I’ve been looking at a backup solution for my home server for a bit. Now I’ll forgive you at this point if you are thinking why do you need a backup solution for WHS when it does duplication.
Well several reasons but the main one being I want an offsite copy of most of the server contents in case of theft or fire. There are plenty of solutions out there for this but most of them require you to upload your files to the cloud and that is rather slow when trying to send a TB or so over a 800kbps uplink.
CrashPlan has the nice feature that you can back up to a friend’s machine and you can seed the backup locally. So the plan is to get a new removable hard disk, backup, take to friends then update over the net.
I downloaded CrashPlan (www.crashplan.com) and installed it on my home server. I went to add my folders to the sources for backup and immediately hit a problem. CrashPlan doesn’t let you specify a UNC path for the source (or the backup archive folder for that matter). Now I could just use D: but recommended practice for WHS is to always access data through the UNC paths so that’s what I’d like to do.
The reason for this is that CrashPlan runs as SYSTEM and this account doesn’t have network privileges and thus cannot access UNC paths.
To get around this I just changed the service to run as administrator and manually edited the %programfiles%/crashplan/conf/my.service.xml file to use UNC paths. The easiest way to do this is to add a dummy directory using the UI then find it in the config and change it. Use / instead of \ in the config file as it’s a Java app and needs that.
I’ve only tested scanning to see if it can read the files and it seems to work, getting a removable drive and doing a backup is the next step.
Doing the above has 2 main issues, first you are running a service that provides a remote access interface on the internet as administrator, the second is that administrator may not have permissions to read the files being backed up.

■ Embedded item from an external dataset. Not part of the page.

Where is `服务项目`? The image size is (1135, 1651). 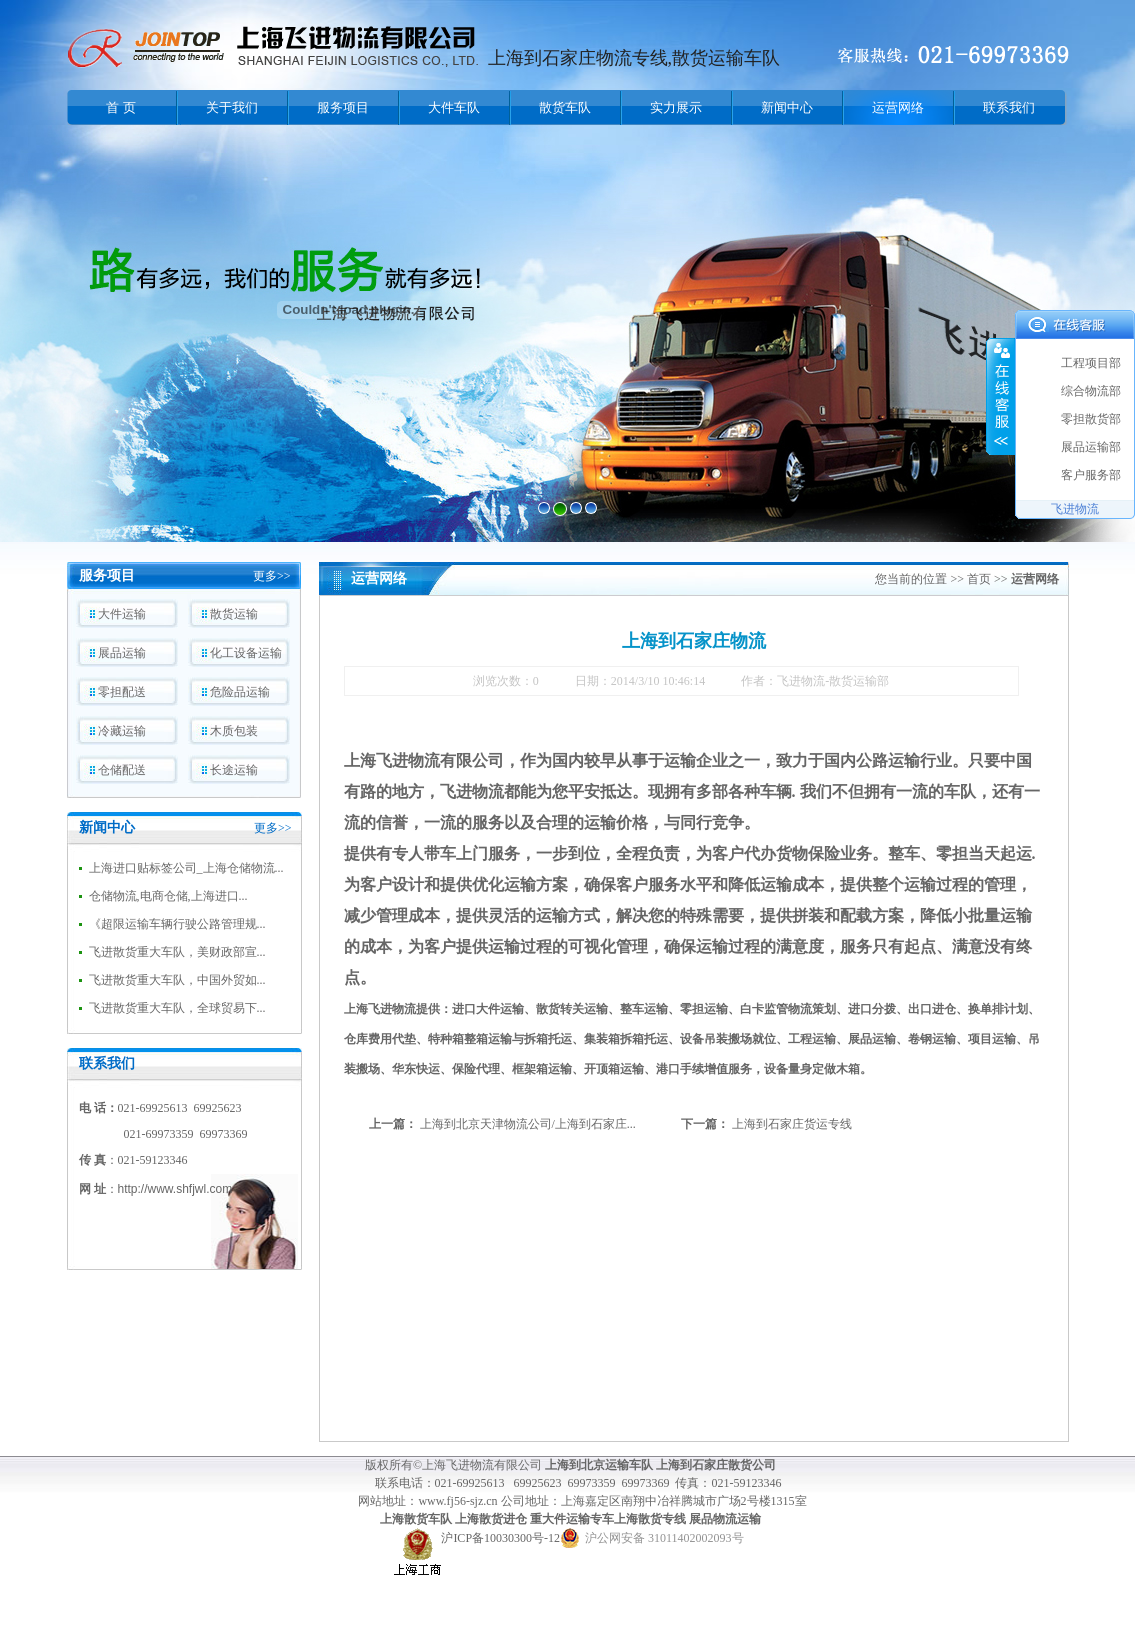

To be honest both of these issues are present with CrashPlan anyway, it runs as SYSTEM and exposes the remote interface and SYSTEM can be denied permission on ACLs and so prevent backups from working. Fortunately WHS seems to create directories with ACLs that have both SYSTEM and Administrator in them with Full Control so it should work, I’ll just have to remember not to change the ACLs on any files to remove those permissions.
Ideally the service interface should be running in a separate service with limited permissions and the backup engine service should be running as a user in the backup operators group.
I did initially try creating a new user in the backup operators group and run CrashPlan as that user, unfortunately CrashPlan doesn’t use backup semantics when opening the files for backup and as such the ACL bypassing of the backup operators group doesn’t kick in and it still can’t access protected files.
I have suggested to the developers that the split the remote interface from the backup engine and use backup semantics when calling CreateFile() to access the files during backup. I’ll let you know if I hear anything from them.
In the meantime I’m hoping the configuration I’ve built works ok, I’ll follow this post up once I’ve got my external drive and have a backup done.